Diğer taraftan murise ait olmayan ve murisin sağlığında mirasçılar tarafından yapılan yapılar, murisin ölümü halinde arsa üzerinde diğer mirasçıların yerlerini işgal edebilir. Bu durumda payı işgal edilen paydaş, diğer paydaşlara ait yapıların yıkımı için dava açabilir. Ancak murisin sağlığındaki rıza ile yapılan ve paydaşlara ait yapıların yıkımı mümkün olmayacağından dava reddedilecektir.

 

Yargıtay 8. Hukuk Dairesi 2018/5633 E. 2020/6234 K.

MAHKEMESI:Asliye Hukuk Mahkemesi

DAVA TÜRÜ: Müdahalenin Önlenmesi, Yıkım

Taraflar arasında görülen ve yukarıda açıklanan davada yapılan yargılama sonunda Mahkemece, davanın kabulüne karar verilmiş olup hükmün davalı tarafından temyiz edilmesi üzerine, Dairece dosya incelendi, gereği düşünüldü.

KARAR

Davacı vekili, dava dilekçesinde belirtilen taşınmazlarda vekil edeninin murisinin hissesi olduğunu, davalının muris sağ iken taşınmazlara üzüm bağı, ağaç diktiğini ve su kuyusu açtığını, murisin ölümü ile kullanmaya devam ettiğini belirterek, taşınmazlara yapılan müdahalenin önlenmesi ile yapılan kuyunun, dikilen üzüm bağı ve ağaçların kalini talep ve dava etmiştir.

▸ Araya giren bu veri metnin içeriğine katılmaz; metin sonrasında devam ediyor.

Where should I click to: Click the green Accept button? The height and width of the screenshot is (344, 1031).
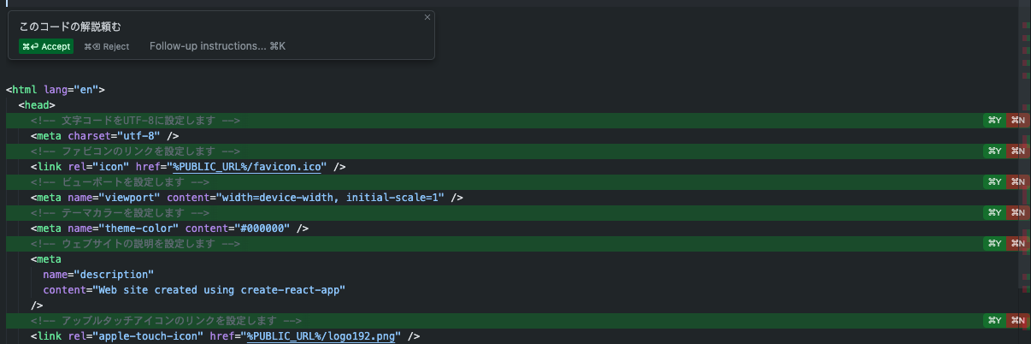46,46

Davalı, davanın reddini savunmuştur.

Mahkemece, davanın kabulüyle dava konusu 373 ada 70 ve 99 parsel sayılı taşınmazlara 11.05.2015 tarihli fen bilirkişisinin raporu ve ekli krokide A-B-C-D harfleriyle gösterilen toplam 3.064,64 m2lik alana davalının da paydaş olduğu gözetilerek davacının miras payı oranında davalı tarafından yapılan müdahalenin menine, üzerindeki meyve ağaçları, üzüm bağları ve 2 adet kuyunun kaline karar verilmiştir.

Hüküm, davalı tarafından temyiz edilmiştir. Dava, müdahalenin önlenmesi ve kal isteğine ilişkindir.

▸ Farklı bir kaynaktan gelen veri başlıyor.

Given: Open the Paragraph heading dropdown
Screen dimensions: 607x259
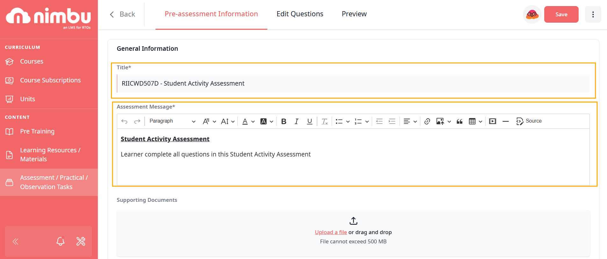Looking at the screenshot, I should [172, 121].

  1. Toplanan deliller ve tüm dosya kapsamından; dosya muhtevasına, dava evrakı ile yargılama

tutanakları münderecatına, mevcut deliller Mahkemece takdir edilerek karar verildiğine ve takdirde bir İsabetsizlik bulunmadığına göre, davalının aşağıdaki bendin kapsamı dışında kalan temyiz itirazları yerinde görülmemiştir.

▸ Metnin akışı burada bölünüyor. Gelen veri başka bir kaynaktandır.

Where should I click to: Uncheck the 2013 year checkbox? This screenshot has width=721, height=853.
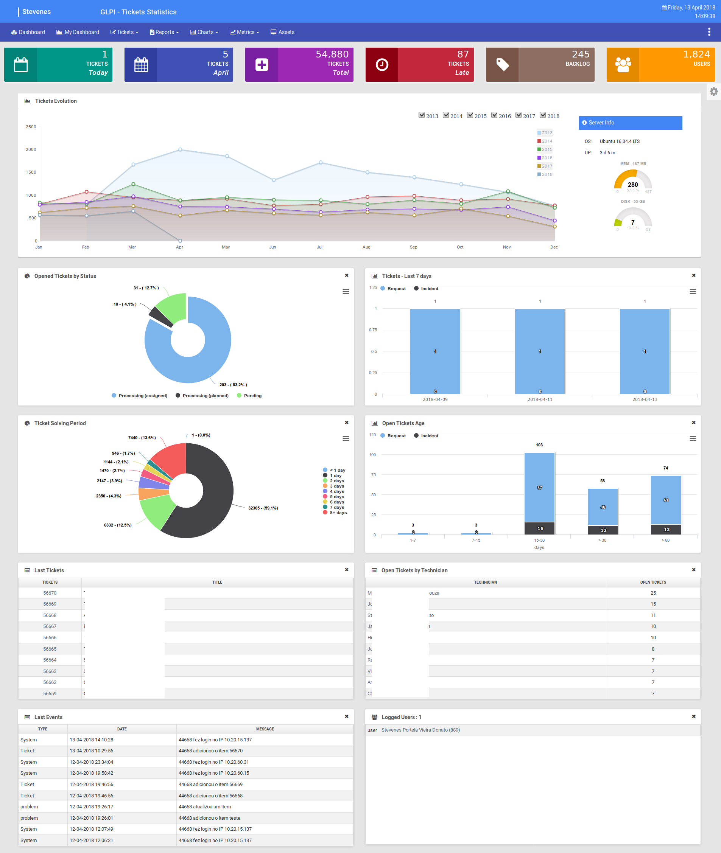pos(421,115)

  1. Davalının kal yönünden temyiz itirazlarının incelemesine gelince;

Tüm dosya kapsamı birlikte incelendiğinde, taraf ve tanık beyanlarına göre, davalının taşınmazları murisin sağlığında rızasıyla üzüm bağı, ağaç diktiği ve su kuyusu açtığı anlaşılmaktadır. O halde, Mahkemece, kal talebi murisin sağlığında rızası olduğundan yerinde olmadığından bu talep yönünden davanın reddine karar verilmesi gerekirken, yazılı şekilde karar verilmesi hatalı olmuş, hükmün bu nedenle bozulması gerekmiştir.

SONUÇ: Davalının temyiz itirazları yukarıda 2. bentte gösterilen sebeplerle yerinde görüldüğünden kabulü ile hükmün 6100 sayılı HMK’nin Geçici 3.maddesi yollamasıyla 1086 sayılı HUMK’un 428 .maddesi uyarınca BOZULMASINA, davalının diğer temyiz itirazlarının yukarıda 1. bentte gösterilen sebeplerle reddine, HUMK’un 440/I. maddeleri gereğince Yargıtay Daire ilamının tebliğinden itibaren ilama karsı 15 gün içinde karar düzeltme isteğinde bulunulabileceğine, pesin harcın istek halinde temyiz edene iadesine, 15.10.2020 tarihinde oy birliğiyle karar verildi.

Tag; Paydaşlara ait yapıların yıkımı

Canlı Destek
Whatsap Destek
Nasıl Yardımcı Olabiliriz?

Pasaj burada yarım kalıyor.